Soldiers in the Israel Defense Forces are comforting Jews in mourning the world over, both inside and outside of Israel, by saying the obligatory and commemorative Kaddish prayer on their behalf for recently deceased family members. The soldiers, all of whom serve in the Netzach Yehuda unit, have taken this initiative in light of the coronavirus pandemic.

Each of the soldiers are receiving specific names of those who have recently passed away and will be saying the Kaddish prayer in their merit and in perhaps the last remaining minyan (formal prayer quorum of 10 Jewish men) currently taking place in the entire world.

For the duration of the coronavirus outbreak, Israeli soldiers are staying at their respective bases of service without leave for over 30 days at a time. The soldiers, currently stationed at the Netzach Yehuda base, have been permitted to hold formal prayer quorums since they have spent more than two weeks together completely isolated from anyone outside the base.
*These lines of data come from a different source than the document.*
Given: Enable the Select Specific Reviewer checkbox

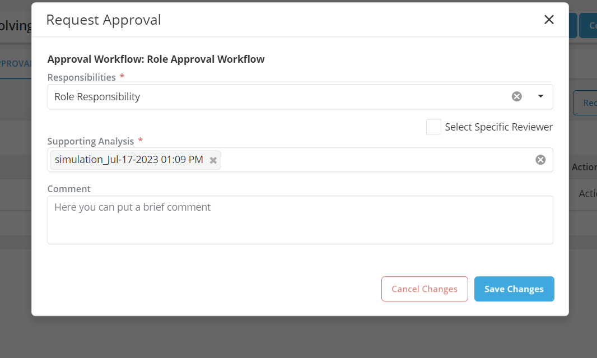Looking at the screenshot, I should coord(433,127).
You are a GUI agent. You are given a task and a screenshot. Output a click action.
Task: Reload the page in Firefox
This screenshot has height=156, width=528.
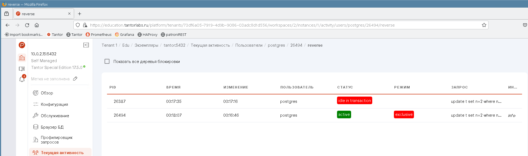tap(27, 25)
Unfortunately, just about everyone else in the world cannot have this privilege in light of regulations put into place by governments that significantly restrict the size of gatherings. The Nahal Haredi organization, which supports soldiers in the Netzach Yehuda unit, invites those around the world experiencing enormous pain over the loss of their loved ones to share their names (click here) so that the soldiers will say the Kaddish on their behalf.

Many around the world have already been inspired and comforted by the initiative. Rabbi Shmuel Schwartz, the father of a paratrooper, said, “Over the last few weeks, I have been lost because I cannot say Kaddish for my mother.”

“Then my soul was immediately revitalized when my son offered to say Kaddish for my mother in his unit,” he continued. “I felt so relieved and at comfort that my mother could be properly honored during my time of mourning.”

The Nahal Haredi organization, led by CEO Yossi Levy, established the Nahal Haredi–Netzah Yehuda unit in 1999 with just 33 soldiers. In the past 20 years, the program has expanded dramatically and now includes various units in many sectors of the IDF. The Nahal Haredi organization currently supports and accompanies 2,200 active duty soldiers, 300 lone soldiers and more than 13,000 veterans.